Instructions to follow:
Rewrite every entry below with "How do I perform" changed to "How can I do" wherever it appears, leaving everything else the same.
--- Start ---
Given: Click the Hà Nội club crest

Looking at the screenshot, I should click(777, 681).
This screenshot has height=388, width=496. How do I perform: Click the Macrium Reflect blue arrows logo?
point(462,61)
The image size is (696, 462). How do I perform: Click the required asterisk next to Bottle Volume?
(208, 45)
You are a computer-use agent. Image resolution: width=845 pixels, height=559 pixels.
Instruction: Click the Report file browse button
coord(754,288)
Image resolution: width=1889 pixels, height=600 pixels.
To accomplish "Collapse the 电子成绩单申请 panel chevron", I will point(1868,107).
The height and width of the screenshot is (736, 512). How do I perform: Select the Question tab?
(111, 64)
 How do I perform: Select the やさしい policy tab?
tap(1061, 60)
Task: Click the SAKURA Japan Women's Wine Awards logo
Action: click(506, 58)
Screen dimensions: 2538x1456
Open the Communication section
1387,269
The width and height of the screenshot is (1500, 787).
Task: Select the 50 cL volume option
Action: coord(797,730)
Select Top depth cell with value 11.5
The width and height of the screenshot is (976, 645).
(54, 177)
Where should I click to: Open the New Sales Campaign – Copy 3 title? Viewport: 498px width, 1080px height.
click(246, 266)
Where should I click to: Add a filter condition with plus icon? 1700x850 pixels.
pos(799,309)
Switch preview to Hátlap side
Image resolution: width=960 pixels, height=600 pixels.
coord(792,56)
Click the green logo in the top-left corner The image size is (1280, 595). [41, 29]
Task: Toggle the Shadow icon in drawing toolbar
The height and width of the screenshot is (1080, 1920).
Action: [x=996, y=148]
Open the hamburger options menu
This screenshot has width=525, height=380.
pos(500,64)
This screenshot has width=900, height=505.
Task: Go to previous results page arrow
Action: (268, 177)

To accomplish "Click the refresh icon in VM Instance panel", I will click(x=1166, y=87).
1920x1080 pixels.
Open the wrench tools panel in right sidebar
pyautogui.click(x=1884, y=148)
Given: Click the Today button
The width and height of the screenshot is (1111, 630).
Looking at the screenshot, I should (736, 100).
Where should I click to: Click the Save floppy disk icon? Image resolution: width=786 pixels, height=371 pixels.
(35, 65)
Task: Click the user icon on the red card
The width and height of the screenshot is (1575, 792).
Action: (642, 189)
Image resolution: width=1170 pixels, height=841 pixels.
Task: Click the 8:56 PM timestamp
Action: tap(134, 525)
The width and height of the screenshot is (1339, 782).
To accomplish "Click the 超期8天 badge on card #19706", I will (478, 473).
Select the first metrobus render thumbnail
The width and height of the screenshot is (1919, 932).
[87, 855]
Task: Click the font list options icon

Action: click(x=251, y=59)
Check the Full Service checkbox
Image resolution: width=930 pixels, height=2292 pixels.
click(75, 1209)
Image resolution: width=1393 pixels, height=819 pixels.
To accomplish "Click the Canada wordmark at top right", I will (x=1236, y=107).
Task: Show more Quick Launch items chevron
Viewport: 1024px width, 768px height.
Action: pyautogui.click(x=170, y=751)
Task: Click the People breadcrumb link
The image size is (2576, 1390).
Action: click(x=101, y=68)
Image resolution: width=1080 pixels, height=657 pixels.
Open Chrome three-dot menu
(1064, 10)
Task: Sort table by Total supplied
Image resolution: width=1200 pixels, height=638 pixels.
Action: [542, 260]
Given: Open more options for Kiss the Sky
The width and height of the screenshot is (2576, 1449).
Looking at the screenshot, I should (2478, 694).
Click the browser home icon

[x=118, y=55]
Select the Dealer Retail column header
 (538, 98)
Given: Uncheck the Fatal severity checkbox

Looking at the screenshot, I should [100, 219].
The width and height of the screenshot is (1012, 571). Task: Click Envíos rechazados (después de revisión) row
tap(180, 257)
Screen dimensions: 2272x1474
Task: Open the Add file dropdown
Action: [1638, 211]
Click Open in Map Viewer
--- End ---
Written solution:
Given: Click the Hà Nội club crest

Looking at the screenshot, I should click(777, 681).
This screenshot has height=388, width=496. How can I do: Click the Macrium Reflect blue arrows logo?
point(462,61)
The image size is (696, 462). How can I do: Click the required asterisk next to Bottle Volume?
(208, 45)
You are a computer-use agent. Image resolution: width=845 pixels, height=559 pixels.
Instruction: Click the Report file browse button
coord(754,288)
Image resolution: width=1889 pixels, height=600 pixels.
To accomplish "Collapse the 电子成绩单申请 panel chevron", I will point(1868,107).
The height and width of the screenshot is (736, 512). How can I do: Select the Question tab?
(111, 64)
 How can I do: Select the やさしい policy tab?
tap(1061, 60)
Task: Click the SAKURA Japan Women's Wine Awards logo
Action: click(506, 58)
Screen dimensions: 2538x1456
Open the Communication section
1387,269
The width and height of the screenshot is (1500, 787).
Task: Select the 50 cL volume option
Action: coord(797,730)
Select Top depth cell with value 11.5
The width and height of the screenshot is (976, 645).
(54, 177)
Where should I click to: Open the New Sales Campaign – Copy 3 title? Viewport: 498px width, 1080px height.
click(246, 266)
Where should I click to: Add a filter condition with plus icon? 1700x850 pixels.
pos(799,309)
Switch preview to Hátlap side
Image resolution: width=960 pixels, height=600 pixels.
coord(792,56)
Click the green logo in the top-left corner The image size is (1280, 595). [41, 29]
Task: Toggle the Shadow icon in drawing toolbar
The height and width of the screenshot is (1080, 1920).
Action: [x=996, y=148]
Open the hamburger options menu
This screenshot has width=525, height=380.
pos(500,64)
This screenshot has width=900, height=505.
Task: Go to previous results page arrow
Action: (268, 177)

To accomplish "Click the refresh icon in VM Instance panel", I will click(x=1166, y=87).
1920x1080 pixels.
Open the wrench tools panel in right sidebar
pyautogui.click(x=1884, y=148)
Given: Click the Today button
The width and height of the screenshot is (1111, 630).
Looking at the screenshot, I should (736, 100).
Where should I click to: Click the Save floppy disk icon? Image resolution: width=786 pixels, height=371 pixels.
(35, 65)
Task: Click the user icon on the red card
The width and height of the screenshot is (1575, 792).
Action: (642, 189)
Image resolution: width=1170 pixels, height=841 pixels.
Task: Click the 8:56 PM timestamp
Action: tap(134, 525)
The width and height of the screenshot is (1339, 782).
To accomplish "Click the 超期8天 badge on card #19706", I will (478, 473).
Select the first metrobus render thumbnail
The width and height of the screenshot is (1919, 932).
[87, 855]
Task: Click the font list options icon

Action: click(x=251, y=59)
Check the Full Service checkbox
Image resolution: width=930 pixels, height=2292 pixels.
click(75, 1209)
Image resolution: width=1393 pixels, height=819 pixels.
To accomplish "Click the Canada wordmark at top right", I will (x=1236, y=107).
Task: Show more Quick Launch items chevron
Viewport: 1024px width, 768px height.
Action: pyautogui.click(x=170, y=751)
Task: Click the People breadcrumb link
The image size is (2576, 1390).
Action: click(x=101, y=68)
Image resolution: width=1080 pixels, height=657 pixels.
Open Chrome three-dot menu
(1064, 10)
Task: Sort table by Total supplied
Image resolution: width=1200 pixels, height=638 pixels.
Action: [542, 260]
Given: Open more options for Kiss the Sky
The width and height of the screenshot is (2576, 1449).
Looking at the screenshot, I should (2478, 694).
Click the browser home icon

[x=118, y=55]
Select the Dealer Retail column header
 (538, 98)
Given: Uncheck the Fatal severity checkbox

Looking at the screenshot, I should [100, 219].
The width and height of the screenshot is (1012, 571). Task: Click Envíos rechazados (después de revisión) row
tap(180, 257)
Screen dimensions: 2272x1474
Task: Open the Add file dropdown
Action: [1638, 211]
Click Open in Map Viewer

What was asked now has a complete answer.